-- Passage --
:::::

Member of the Colorado House of Representatives from District 16
- Incumbent
- Assumed office January 8, 2025
- Preceded by: Stephanie Vigil

Personal details
- Party: Republican

= Rebecca Keltie =

American politician

Rebecca Keltie is an American politician from Colorado Springs, Colorado, U.S. A Republican, Keltie is the representative for Colorado House of Representatives District 16, which includes part of Colorado Springs in El Paso County.

==Background and career ==
Keltie retired from the United States Navy after having served for 21 years. She has served on the CSU Extension Advisory Board for her county.

In 2022, Keltie volunteered for an election denial organization named U.S. Election Integrity Plan, participating in canvassing efforts to find instances of alleged election fraud. She has also promoted conspiracy theories over election security.

In an April 2025 leaked Signal group chat, Keltie joked about Democratic Rep. Yara Zokaie's outfit when a photo of her was uploaded to the chat, suggesting that Zokaie dressed like a prostitute, saying "I thought it was come in Jeans day not in just your underwear day. That’s horrible and we need a professional dress code! And NO I don’t mean the 'oldest profession' style!".

:::::

-- Dataset content --

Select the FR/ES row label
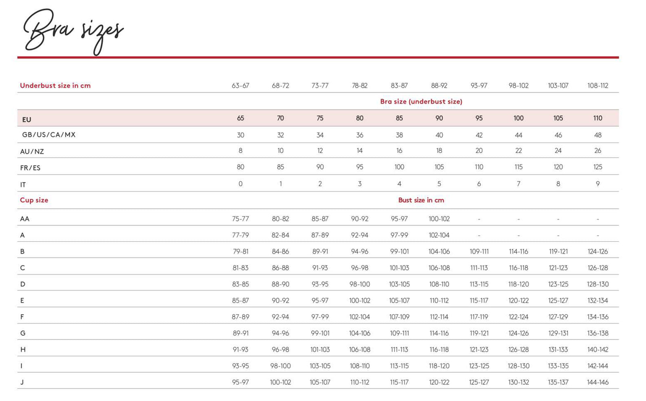The image size is (646, 401). pyautogui.click(x=30, y=168)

:::::

-- Problem to work on --
Continue the article about Rebecca Keltie from its last sentence.

-- Task answer --
In May 2025, Keltie said on a conservative podcast that "Colorado needs to be burned to the ground" during a conversation about legislation and state policies. She also said in the podcast that Democrats were "evil", adding that "It’s very difficult for me to think that they even have a soul. I’m not even sure they even have a soul." Keltie later defended her remarks.

==Elections==
===2022===
In 2022, she was a candidate to represent Colorado's 5th congressional district but was unsuccessful.

===2024===
In the 2024 Republican primary election for Colorado House of Representatives District 16, Keltie ran unopposed.

In the 2024 general election, the initial results showed Keltie defeating Democratic incumbent Stephanie Vigil, with Keltie having received 20,641 votes (50.01%) and Vigil having received 20,635 votes (49.99%), a margin of six votes. This narrow margin triggered an automatic recount, which took place during the first week in December. The recount resulted in Keltie defeating Vigil by three votes.

===2026===
In October 2025, Keltie announced that she would not seek re-election to her house seat in 2026 due to medical reasons.